━━ INPUT MATERIAL ━━
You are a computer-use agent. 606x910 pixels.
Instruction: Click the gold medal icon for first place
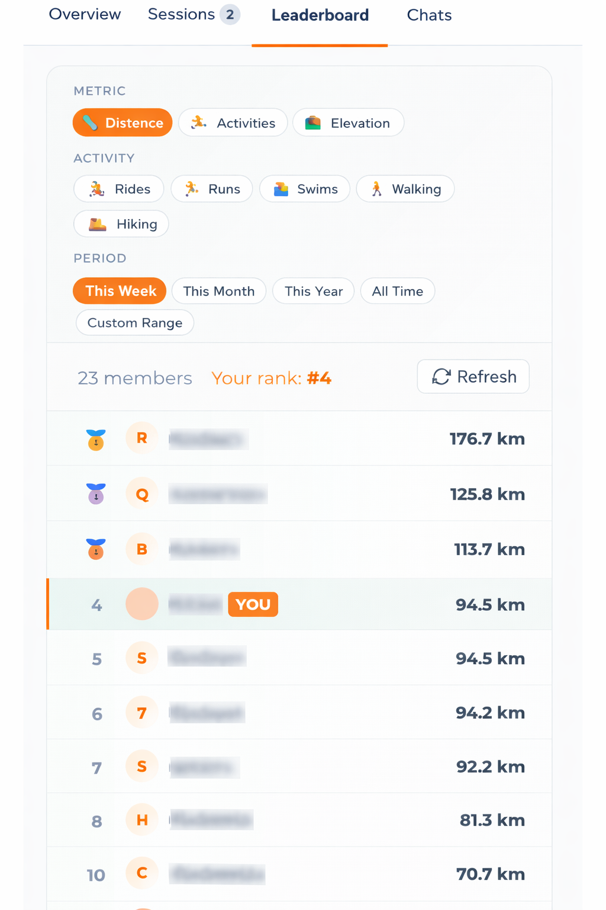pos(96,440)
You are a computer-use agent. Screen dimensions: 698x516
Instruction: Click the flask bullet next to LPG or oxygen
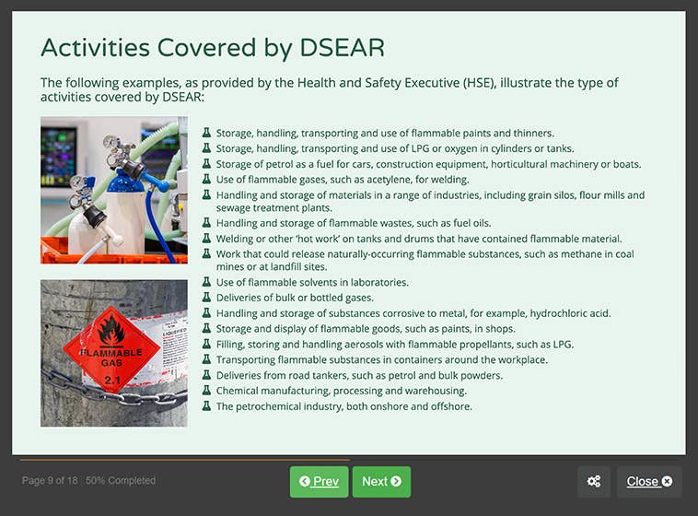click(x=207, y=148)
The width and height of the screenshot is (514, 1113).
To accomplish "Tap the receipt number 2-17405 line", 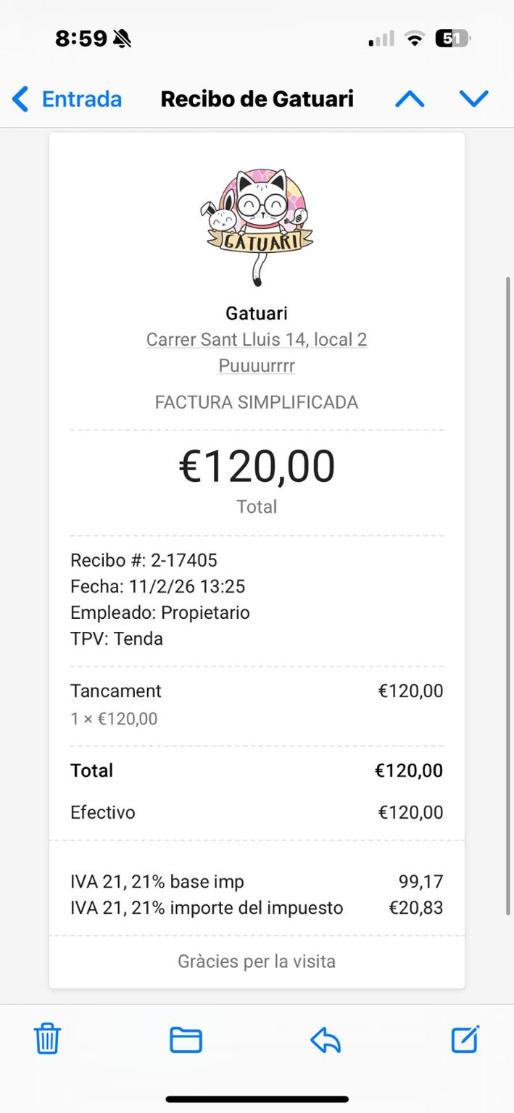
━━━
* [EXERCISE DIRECTIONS]
Your answer is all of the records restated word for word, pictures excluded.

* [RESULT]
You are a computer-use agent. 606x910 pixels.
Instruction: Click the gold medal icon for first place
pos(96,440)
You are a computer-use agent. Screen dimensions: 698x516
Instruction: Click the flask bullet next to LPG or oxygen
click(x=207, y=148)
The width and height of the screenshot is (514, 1113).
To accomplish "Tap the receipt number 2-17405 line", 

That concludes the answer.